Carrie Fisher’s death shines a light on an underrated health problem

  • Carrie Fisher is seen at the 2011 NewNowNext Awards in Los Angeles. AP file

Washington Post
Saturday, June 17, 2017

Actress Carrie Fisher was unabashedly vocal about her lifelong battles with mental illness and drug abuse.

But a disorder that ultimately contributed to Fisher’s death was something she hadn’t publicly said much about: sleep apnea.

Fisher died Dec. 27, four days after she had a heart attack on a flight from London to Los Angeles.

In a news release Friday, the Los Angeles County Medical Examiner’s Office said sleep apnea - where a person repeatedly stops breathing during sleep, sometimes more than 100 times a night - was a contributing factor in her death, according to the Associated Press.

The medical examiner still listed the cause of Fisher’s death as “undetermined,” according to the AP. Other contributing factors were her ingestion of multiple unspecified drugs and a buildup of fatty tissue in her arteries.

But that the 60-year-old dealt with sleep apnea wasn’t widely known.
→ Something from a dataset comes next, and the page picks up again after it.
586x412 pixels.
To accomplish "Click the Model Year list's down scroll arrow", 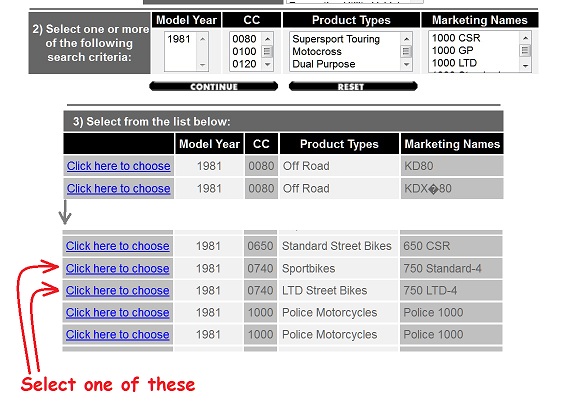I will coord(202,65).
It’s unclear if Fisher even knew she had it.

Grace Pien, a sleep specialist with Johns Hopkins School of Medicine, said that silence is something Fisher has in common with the legion of female sufferers of sleep apnea.

More than 18 million Americans have been diagnosed with sleep apnea, according to the National Sleep Foundation. Doctors cannot detect the disorder during a routine examination and it is the leading cause of daytime fatigue, according to the National Institutes of Health.

Symptoms include snoring and gasping for breath in one’s sleep. Untreated, sleep apnea could increase the risk of high blood pressure, heart attack and heart failure, according to the National Institutes of Health. One study found that properly treating sleep apnea with a CPAP machine can alleviate issues with the heart and blood sugar.

“What you die of is not the sleep apnea,” John Bouzis, a dentist who works with sleep specialists to help apneic patients, told the Washington Post. “You die of the cardiovascular disease. You die of the stroke. You die of the pulmonary problems . . . Sleep apnea is a time bomb.”

Women, particularly older ones, have a greater chance of never being diagnosed with sleep apnea - and never being treated for it. Female patients are also more likely to play down the symptoms, Pien said.

Pien told the National Sleep Foundation that women with sleep apnea are diagnosed less frequently than men. By some counts, as many as nine men are diagnosed with sleep apnea for every woman, although studies have shown that the ratios are much closer.

Part of the problem, Pien told The Washington Post, is that physicians have a stereotype of sleep apnea sufferers - namely middle-aged, overweight or obese men.

In women, the incidence of sleep apnea increases after menopause, which means people with the ailment may believe their sudden lethargy is due to other changes.

“Especially if women don’t have a regular bed partner,” she said. “They may not know some of the overnight symptoms of apnea. They may feel just more tired during the day.”

“Women tend to be less forthcoming about having some of the symptoms like snoring just because they are more embarrassed about that,” she said.